Entonces mi punk, armado con un bate de béisbol que se encontró en un basurero, se cargó una marquesina de autobús, donde por cierto había un anuncio de comida para perros con una perra de chuparse las patas, por lo que me dolió que se la cargara.

Pero mi punk no es muy listo, y tenía a sus espaldas media docena de policías, a cual más corpulento y bien armado, así es que se abalanzaron sobre él y le calentaron las costillas por su gamberrada. ¿Qué podía hacer yo? ¡Soy un perro, y los perros somos fieles a nuestros amos, aunque sean punks! Así es que le arreé un severo mordisco en la pantorrilla al primero que le puso el bastón en las costillas a mi pobre punk.

Por esta razón yo también fui detenido y aquí estoy, pendiente de juicio. Según mi abogado me pueden caer hasta seis años y un día de perrera mayor.
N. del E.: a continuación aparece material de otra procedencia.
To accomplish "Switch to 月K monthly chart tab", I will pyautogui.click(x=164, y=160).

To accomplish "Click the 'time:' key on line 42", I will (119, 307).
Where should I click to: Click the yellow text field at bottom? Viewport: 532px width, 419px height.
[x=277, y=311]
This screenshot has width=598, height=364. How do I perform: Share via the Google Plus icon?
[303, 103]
Voy a echar de menos Alexanderplatz, su animación, sus turistas japoneses que me sacaban fotos, pues mi ropas son algo disparatadas para un perro. Los paseos por el río Spree en primavera, con mis refrescantes chapuzones; las luces de colores de Unter den Linden por Navidad, y el Marcadillo de Navidad de la K'Damm, con sus raciones extras de salchicha picante. Y no quiero ni mencionar las borracheras de cerveza de las noches veraniegas que pasábamos a la intemperie en el Tiergarten.
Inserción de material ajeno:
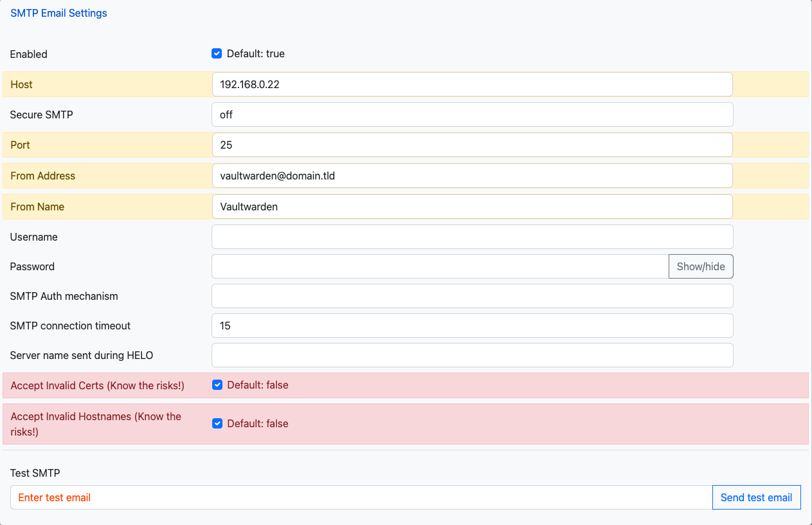The image size is (812, 525).
Task: Click inside the Password field
Action: (x=440, y=266)
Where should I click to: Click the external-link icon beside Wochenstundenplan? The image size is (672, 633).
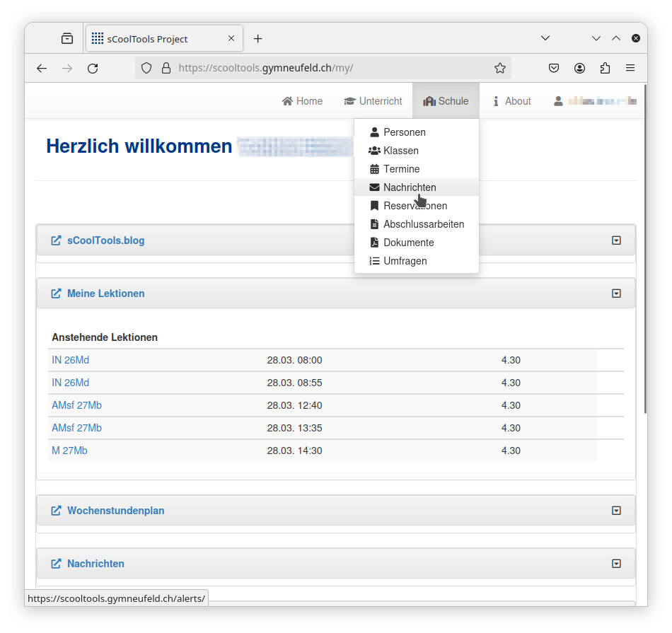(x=57, y=511)

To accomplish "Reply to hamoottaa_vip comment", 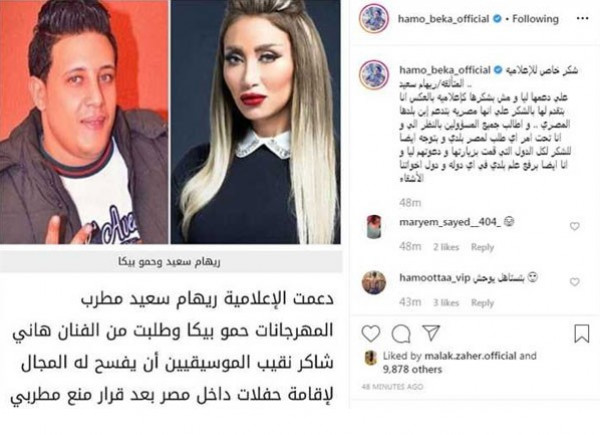I will click(x=482, y=303).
En fin, que no me lo pasaba tan mal. Pero, no obstante, considerando las circunstancias, estoy empezando a pensar que en buena hora mordí al policía, porque no llevo ni una semana en la perrera y he ganado dos kilos, además he probado el sabor de la carne de verdad, sin salsa de tomate. Por si fuera poco he hecho amistad con una perrilla coquetona, a la que le encantan mis gracias. Un día de estos le tiraré los tejos a ver qué pasa.

En fin, que como dice el refrán, no hay mal que por bien no venga, y la verdad es que no me puedo quejar, pues muchos pobres perros del Tercer Mundo quisieran poder disfrutar de las perreras de Berlín, que si no fuera por las rejas, podía decirse que es como un hotel.

Sobre mi punk, creo que su padre le ha metido en cintura y trabaja en su fábrica de calcetines, en una pequeña localidad cercana a Berlín. Bueno, si no nos volvemos a ver, al menos estoy seguro de que el pobre ya no pasará más frío en los pies. Y esa es mi historia.